La reconnaissance d’une maladie professionnelle au titre d’une infection au Covid-19 apparaît donc très improbable.
Une déclaration d’accident du travail aurait-elle plus de chances d’aboutir à une prise en charge ?
Pour être reconnu comme accident du travail, l’événement subi par le salarié doit présenter un caractère soudain, être survenu par le fait ou à l’occasion du travail et donner lieu à une lésion corporelle.
On voit immédiatement que le caractère de soudaineté (qui distingue notamment l’accident du travail de la maladie professionnelle) pourrait être considéré comme faisant défaut.
Toutefois, le ministère du travail rappelle que la transmission du virus se fait par un « contact étroit avec une personne déjà contaminée, par l’inhalation de gouttelettes infectieuses émises lors d’éternuements ou de toux par la personne contaminée ».
L’hypothèse d’un salarié contaminé sur le lieu de travail par un autre salarié en période d’incubation n’apparaît pas comme purement théorique.
La Cour de Cassation a en effet déjà eu l’occasion de reconnaître qu’un salarié qui, au retour d’une mission en Afrique, avait subi une crise de fièvre due au paludisme, pouvait bénéficier de la législation au titre des accidents du travail au motif que la lésion était constituée par la piqûre d’un moustique porteur de la maladie. (Cass. Soc. 17 janvier 1991, n°89-13703)
Il pourrait donc être considéré que l’inhalation de gouttelettes infectées constitue un événement soudain exigé pour la reconnaissance d’un accident du travail.
L’employeur qui recevrait une déclaration de maladie professionnelle ou une demande de déclaration d’accident du travail par un salarié atteint par le Covid-19 devra, bien entendu, émettre des réserves motivées faisant valoir notamment la cause totalement étrangère au travail ou la contamination hors du cadre professionnel.
L’enjeu de la prise en charge d’une maladie professionnelle ou d’un accident du travail est le risque pour l’employeur de voir le salarié engager ensuite un recours en faute inexcusable pour obtenir une indemnisation complémentaire.
Une dernière hypothèse ne peut pas être exclue. Il s’agit des salariés qui ont continué de travailler pendant la période de confinement et particulièrement ceux en contact avec le public qui feraient valoir un préjudice d’anxiété.
En effet, on sait que, le 11 septembre 2019, la Cour de Cassation a jugé que « le salarié qui justifie d’une exposition à une substance nocive ou toxique générant un risque élevé de développer une pathologie grave et d’un préjudice d’anxiété » peut solliciter une indemnisation par son employeur.
Il semble bien ici que les conditions exigées pour obtenir une indemnisation sont réunies.
Les gouttelettes contaminées pourraient constituer « la substance nocive » à laquelle le salarié se serait trouvé exposé lors d’un éternuement d’un collègue par exemple, et le caractère grave de la pathologie pourrait aussi être retenu.
Mais ce risque pourrait-il être qualifié d’élevé dans le cas où l’employeur a mis en place toutes les mesures de sécurité préconisées ? C’est sur ce point qu’un débat sérieux pourrait avoir lieu pour apprécier le manquement de l’employeur à son obligation de sécurité.
En conclusion, les événements exceptionnels que nous vivons actuellement pour une durée encore indéterminée peuvent donner lieu à des demandes inédites de la part de salariés auxquelles il conviendra de porter une attention toute particulière.

- Données étudiées:
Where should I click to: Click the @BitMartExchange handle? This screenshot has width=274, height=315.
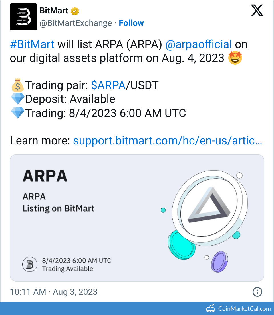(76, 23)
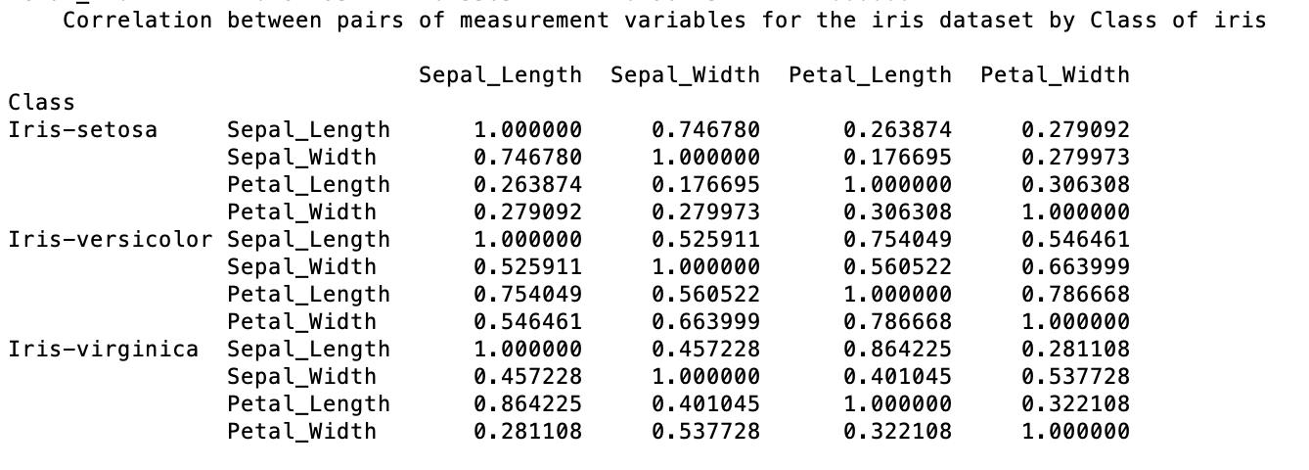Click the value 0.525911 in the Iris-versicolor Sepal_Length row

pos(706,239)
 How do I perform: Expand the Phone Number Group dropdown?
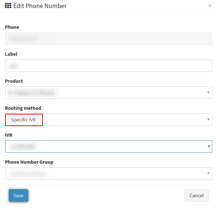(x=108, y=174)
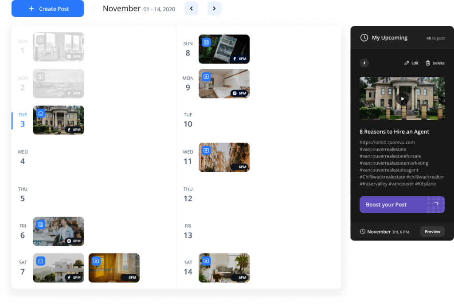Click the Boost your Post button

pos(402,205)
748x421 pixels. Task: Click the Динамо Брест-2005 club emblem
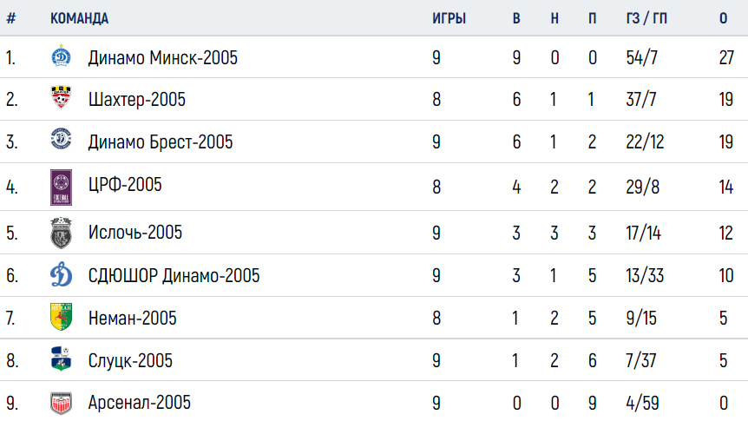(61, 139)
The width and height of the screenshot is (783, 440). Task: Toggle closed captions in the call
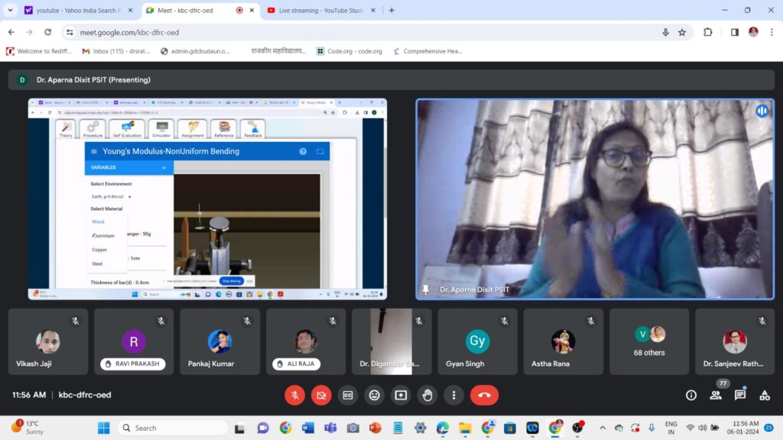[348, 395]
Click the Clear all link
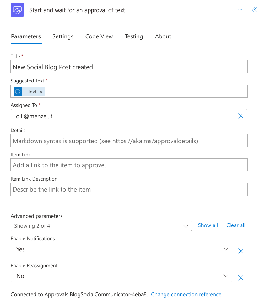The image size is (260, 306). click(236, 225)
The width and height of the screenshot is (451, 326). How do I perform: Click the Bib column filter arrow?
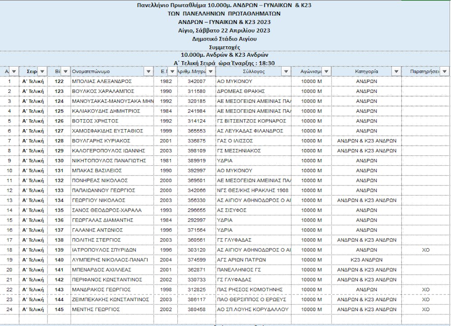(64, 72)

- Consignes:
A. Reproduisez le passage de l'extrait choisi qui commence par « Il semble bien » et se poursuit jusqu'à « attention toute particulière. ».
B. Selon l'extrait choisi, quelles conditions un événement subi par un salarié doit-il remplir pour être reconnu comme accident du travail ?

- Corrigé:
A.
Il semble bien ici que les conditions exigées pour obtenir une indemnisation sont réunies.
Les gouttelettes contaminées pourraient constituer « la substance nocive » à laquelle le salarié se serait trouvé exposé lors d’un éternuement d’un collègue par exemple, et le caractère grave de la pathologie pourrait aussi être retenu.
Mais ce risque pourrait-il être qualifié d’élevé dans le cas où l’employeur a mis en place toutes les mesures de sécurité préconisées ? C’est sur ce point qu’un débat sérieux pourrait avoir lieu pour apprécier le manquement de l’employeur à son obligation de sécurité.
En conclusion, les événements exceptionnels que nous vivons actuellement pour une durée encore indéterminée peuvent donner lieu à des demandes inédites de la part de salariés auxquelles il conviendra de porter une attention toute particulière.

B.
- présenter un caractère soudain
- être survenu par le fait ou à l'occasion du travail
- donner lieu à une lésion corporelle